EXERCISE OBJECTIVE
The response has to reproduce all entries exactly while excluding their pictures.

Items from a data source:

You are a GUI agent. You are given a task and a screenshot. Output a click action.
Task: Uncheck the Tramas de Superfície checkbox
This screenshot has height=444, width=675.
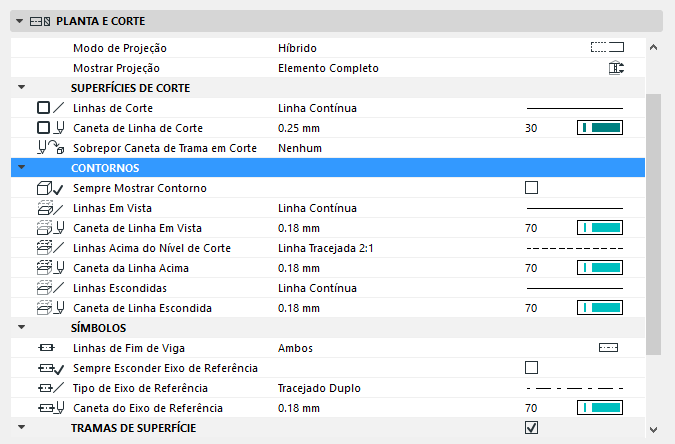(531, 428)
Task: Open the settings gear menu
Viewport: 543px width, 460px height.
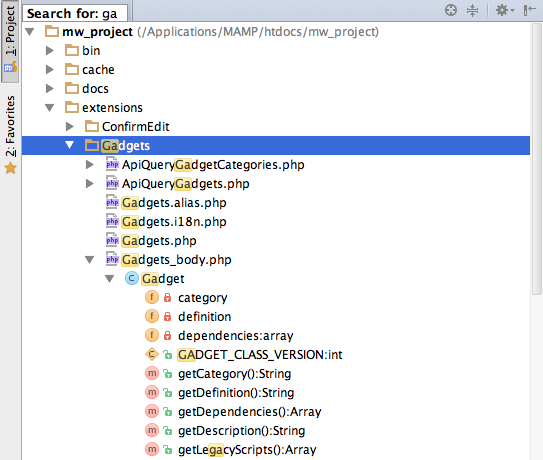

FINISHED EXERCISE
You are a GUI agent. You are given a task and a screenshot. Output a click action.
Task: Uncheck the Tramas de Superfície checkbox
This screenshot has height=444, width=675.
(531, 428)
Task: Open the settings gear menu
Viewport: 543px width, 460px height.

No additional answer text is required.